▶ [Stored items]
------------------------------------------------

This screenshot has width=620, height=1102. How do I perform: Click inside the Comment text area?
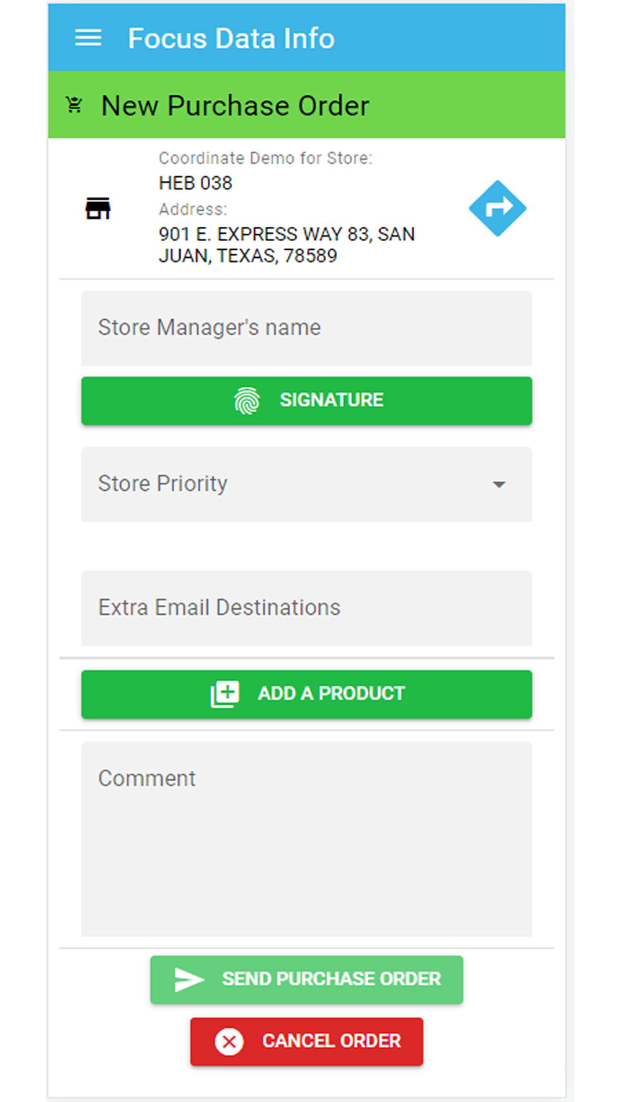click(306, 839)
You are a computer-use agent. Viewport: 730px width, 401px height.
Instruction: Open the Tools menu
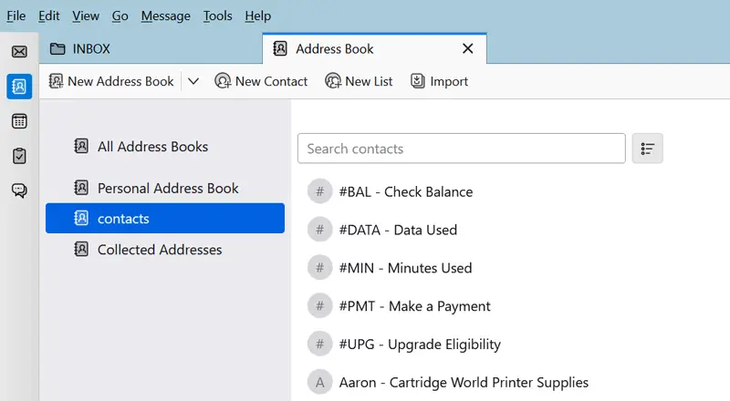(x=217, y=15)
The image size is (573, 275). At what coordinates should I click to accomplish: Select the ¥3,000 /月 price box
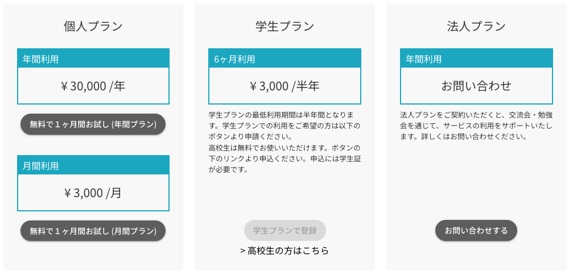point(93,193)
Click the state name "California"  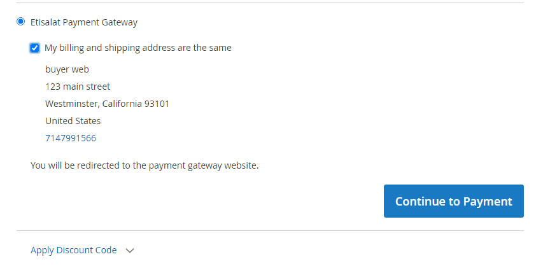point(123,104)

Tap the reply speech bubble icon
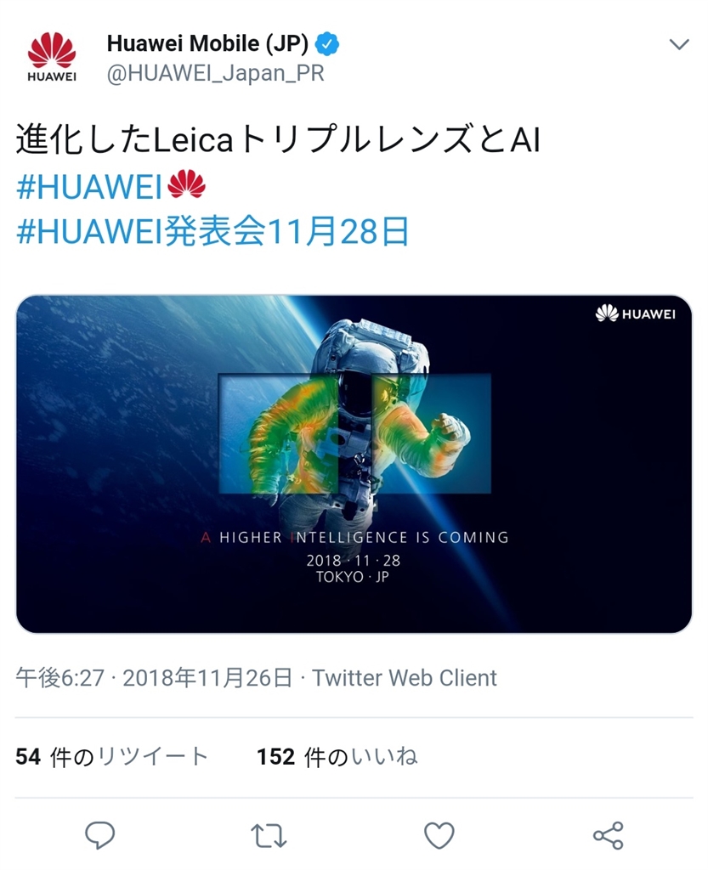[100, 835]
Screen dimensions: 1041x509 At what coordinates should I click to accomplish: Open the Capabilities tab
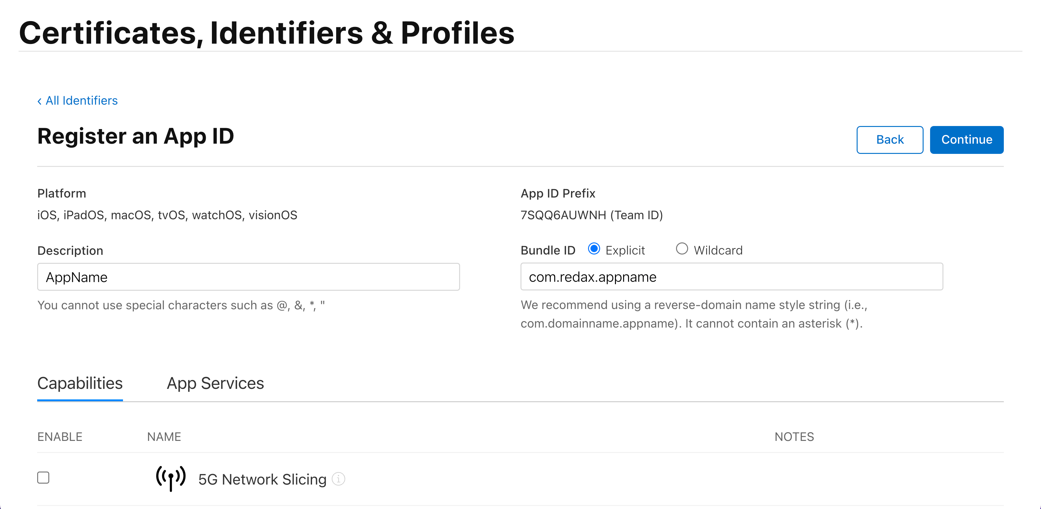click(x=80, y=383)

------------------------------------------------

▶ [What this task involves] From the line containing "Screen dimensions: 1041x509" to the last line of the records, inclusive, output the lines exactly as written and nothing else; leave out the pictures.

▶ [Written solution]
Screen dimensions: 1041x509 At what coordinates should I click to accomplish: Open the Capabilities tab
click(x=80, y=383)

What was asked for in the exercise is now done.